▶ Dataset content:
------------------------------------------------------------
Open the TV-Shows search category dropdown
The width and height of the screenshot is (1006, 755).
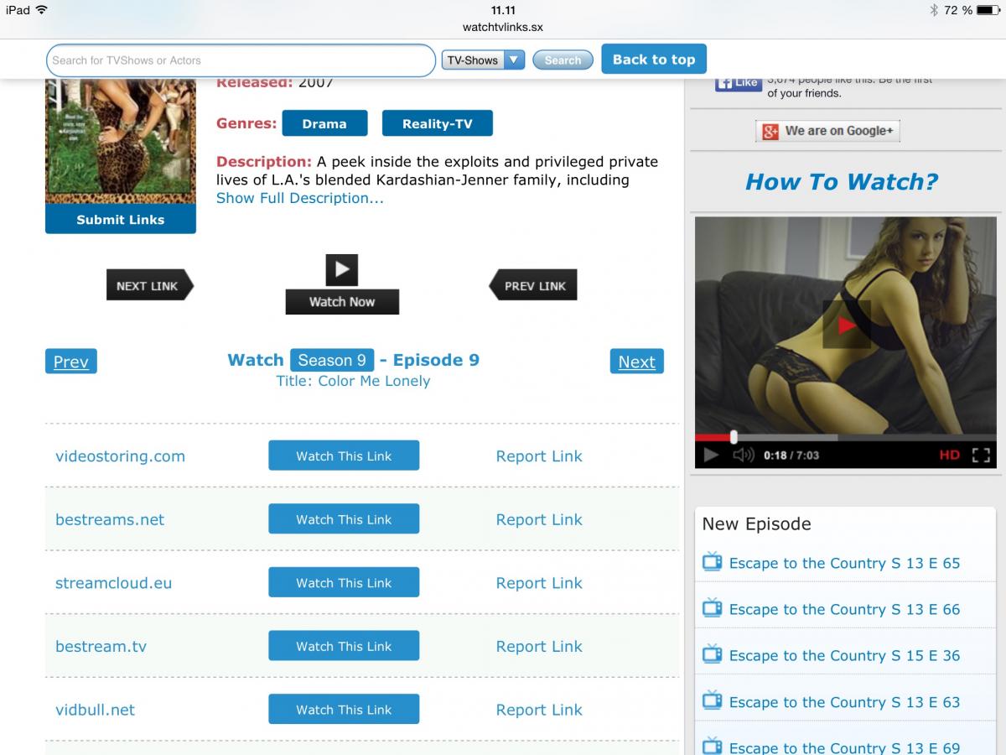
------------------------------------------------------------
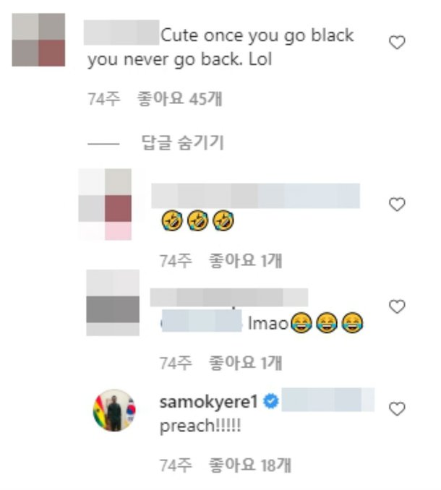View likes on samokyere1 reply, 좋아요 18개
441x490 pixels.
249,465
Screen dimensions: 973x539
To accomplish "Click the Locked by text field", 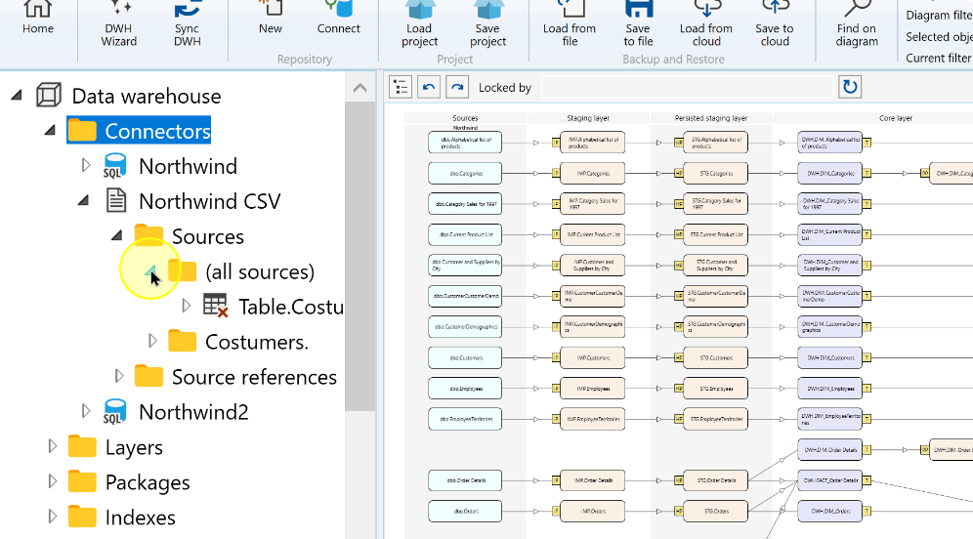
------------------------------------------------------------
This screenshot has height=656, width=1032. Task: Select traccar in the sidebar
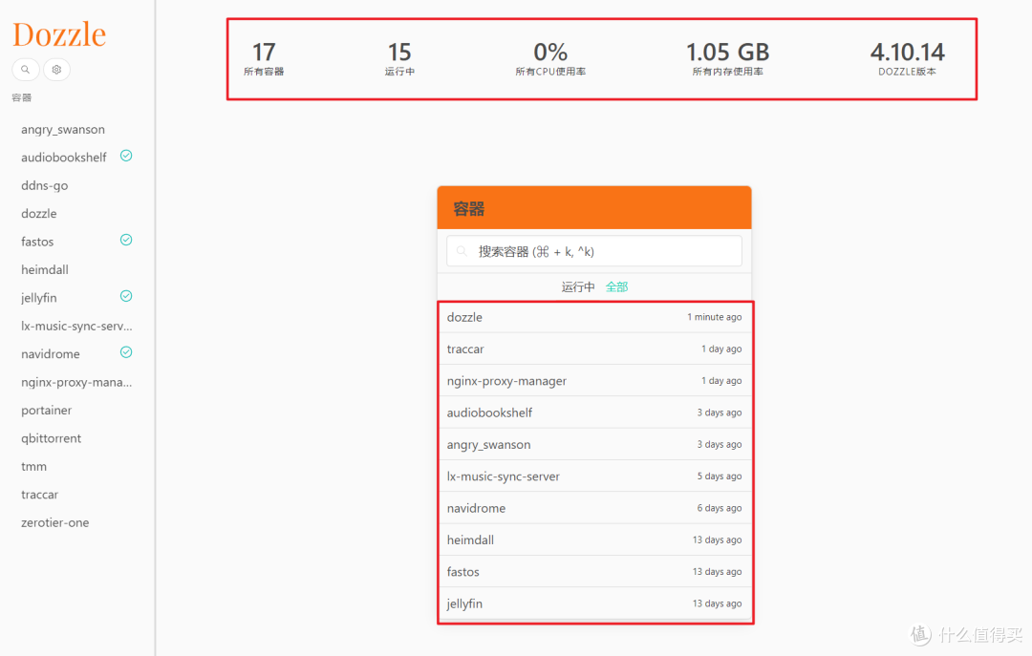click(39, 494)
------------------------------------------------------------
▶ What is needed:
The reply should hold only the lines of the listing above starting at the line containing "Open the TV-Shows search category dropdown" and ending at the line containing "The width and", exactly as written.

▶ Your response:
Open the TV-Shows search category dropdown
The width and height of the screenshot is (1006, 755).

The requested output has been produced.